The Greensboro Four was a group of African American North Carolina A&T State University students who sat at the Woolworth’s department store lunch counter in Greensboro, N.C., and politely requested service. It was Feb. 1, 1960, and the lunch counter’s staff maintained a policy of serving only white people.
The staff refused service and asked the students to leave. However, Khazan (at that time known as Ezell Blair, Jr.) and the students passively continued to sit at the counter until the store closed, an action that, repeated over the course of a week, eventually drew hundreds of people and the attention of the mass media.
Police who arrived on the scene were unable to arrest the participants due to the nonviolent nature of the protest. After the Greensboro sit-ins, similar protests spread rapidly throughout the American south.
Denyse Wilhelm, associate dean of studies and sophomore class dean, invited Khazan to speak at Wheaton after having interacted with him at several community events in New Bedford, where he has lived since 1965. She said she hopes his lecture will contribute to the ongoing dialogue on campus about the need to increase understanding and acceptance of differences.
“ His proximity to Wheaton offers the campus community a once-in-a-lifetime opportunity to meet and hear from one of four students who took action because they believed in equality,” said Wilhelm. “Many of our students are involved in activities that affect social change and are seeking inspiration to expand their efforts, both locally and globally.”
Khazan’s lecture will focus largely on the people who inspired him to take the actions he did, his concern for his family and fellow students during the sit-in, and how he felt after the event. He also plans to discuss activism and the continued work that needs to be done to promote equality around the world.
Khazan received a bachelor’s of science degree in sociology from North Carolina A&T State University and also studied at Howard University Law School, University of Massachusetts-Dartmouth and the New England Conservatory of Music.
Unable to find work after the sit-ins, Khazan decided to relocate to New Bedford because of its history as the place where Frederick Douglass escaped from slavery through the Underground Railroad. In 1968, Khazan joined the Islamic Center of New England and changed his name.

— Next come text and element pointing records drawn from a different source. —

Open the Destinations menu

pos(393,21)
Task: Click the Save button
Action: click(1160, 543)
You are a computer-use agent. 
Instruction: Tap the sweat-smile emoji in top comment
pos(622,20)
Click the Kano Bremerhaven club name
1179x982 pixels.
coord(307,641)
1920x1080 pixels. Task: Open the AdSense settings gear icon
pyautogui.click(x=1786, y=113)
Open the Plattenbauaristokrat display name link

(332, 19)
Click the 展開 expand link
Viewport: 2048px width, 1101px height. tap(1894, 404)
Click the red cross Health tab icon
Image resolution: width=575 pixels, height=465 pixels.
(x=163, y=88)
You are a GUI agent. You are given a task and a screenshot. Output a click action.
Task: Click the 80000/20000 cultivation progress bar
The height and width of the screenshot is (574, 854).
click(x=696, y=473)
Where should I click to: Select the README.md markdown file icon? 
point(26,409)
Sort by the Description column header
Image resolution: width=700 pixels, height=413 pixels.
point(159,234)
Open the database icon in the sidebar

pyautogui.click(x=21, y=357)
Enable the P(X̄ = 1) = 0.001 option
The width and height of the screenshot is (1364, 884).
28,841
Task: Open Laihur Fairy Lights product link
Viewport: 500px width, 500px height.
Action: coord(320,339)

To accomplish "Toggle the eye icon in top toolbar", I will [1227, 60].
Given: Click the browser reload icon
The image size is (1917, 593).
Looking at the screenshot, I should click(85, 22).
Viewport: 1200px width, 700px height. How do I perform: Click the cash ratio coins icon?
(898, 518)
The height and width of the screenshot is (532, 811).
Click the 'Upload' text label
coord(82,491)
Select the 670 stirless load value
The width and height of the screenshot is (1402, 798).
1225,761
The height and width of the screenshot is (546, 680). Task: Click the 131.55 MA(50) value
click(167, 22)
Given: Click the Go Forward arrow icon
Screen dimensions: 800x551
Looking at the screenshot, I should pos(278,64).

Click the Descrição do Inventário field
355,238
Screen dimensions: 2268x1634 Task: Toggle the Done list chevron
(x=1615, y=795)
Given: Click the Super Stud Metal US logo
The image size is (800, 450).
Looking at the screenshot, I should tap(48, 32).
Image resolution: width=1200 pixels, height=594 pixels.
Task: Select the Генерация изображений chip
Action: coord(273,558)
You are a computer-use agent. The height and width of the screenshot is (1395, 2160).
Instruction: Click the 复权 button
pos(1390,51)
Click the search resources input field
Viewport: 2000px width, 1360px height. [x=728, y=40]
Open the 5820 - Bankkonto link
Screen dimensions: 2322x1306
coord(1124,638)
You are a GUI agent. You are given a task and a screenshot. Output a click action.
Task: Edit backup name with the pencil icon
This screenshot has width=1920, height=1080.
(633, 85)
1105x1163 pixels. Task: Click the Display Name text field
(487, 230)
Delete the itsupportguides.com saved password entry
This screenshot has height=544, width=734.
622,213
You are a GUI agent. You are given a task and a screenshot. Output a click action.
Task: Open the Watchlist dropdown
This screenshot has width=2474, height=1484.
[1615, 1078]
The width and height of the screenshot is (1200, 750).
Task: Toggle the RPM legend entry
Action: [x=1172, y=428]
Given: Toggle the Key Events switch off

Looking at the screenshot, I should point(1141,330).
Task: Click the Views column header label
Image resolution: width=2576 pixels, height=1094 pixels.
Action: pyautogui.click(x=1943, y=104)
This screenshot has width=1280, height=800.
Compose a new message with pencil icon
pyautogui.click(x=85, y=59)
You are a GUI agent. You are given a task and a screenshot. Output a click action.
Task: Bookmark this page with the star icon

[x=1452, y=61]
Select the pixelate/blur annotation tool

In addition to lecturing, he currently works as a counselor and teacher of people with developmental disabilities. He has also worked for a number of nonprofits, including the American Federation of Labor–Congress of Industrial Organizations, the largest federation of unions in the United States, where he was a programming coordinator.
Dean Wilhelm said she hopes that students will take away from the lecture “that each voice, particularly those of students, is important and can impact lasting change.”